What is your plan for the turn?

Monday, November 07, 2016

Hearthstone Constructed Revisited

I've spent the last week or so watching a lot of constructed Hearthstone VoDs. Blizzcon was this past weekend and the World Championships were held there, so I've been watching 16 of the top Hearthstone players compete in a format where they had to bring 5 decks from 5 different classes to the table. The opponent bans one of them and then you each pick a deck and play. Winner's deck gets removed from the pool and you repeat until someone has won games with all 4 of their unbanned decks.

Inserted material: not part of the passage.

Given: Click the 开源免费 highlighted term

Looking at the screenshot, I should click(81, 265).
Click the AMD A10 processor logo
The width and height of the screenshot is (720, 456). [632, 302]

I find this kind of format fascinating, though it has pretty much nothing to do with the constructed available to me. Laddering is a very different beast since you have very different goals and opponents to play against. In a very real sense laddering is just a grind so playing a faster deck tends to be better because you can pound out more games. Everyone is aware of this too, so your opponents skew way more towards faster decks than they probably should. In the tournaments you're more choosing decks that are very powerful on their own, or that all target a specific weakness you're expecting to exist in your opponent's decks. One of the players swapped his warrior deck between the top 16 and the top 8 because he anticipated his opponents in the single elimination portion would target his control warrior. He switched to an aggressive dragon warrior instead, which was way better against his first opponent's heavily controlling decks.

Watching all these cool powerful decks has me itching to play cool decks. Watching these top players made me realize that I really would be just as good as they are if I put in the time practicing. And if I actually had cards. One of the interviews they kept showing between games at the tournament talked a little bit about how the player bought tons of packs each time a set came out. Now, maybe he does that to get golden cards, but I simply can't do that. I've slacked a lot on getting my quests done, and I haven't drafted much at all of the last couple sets, so my collection is really pitiful...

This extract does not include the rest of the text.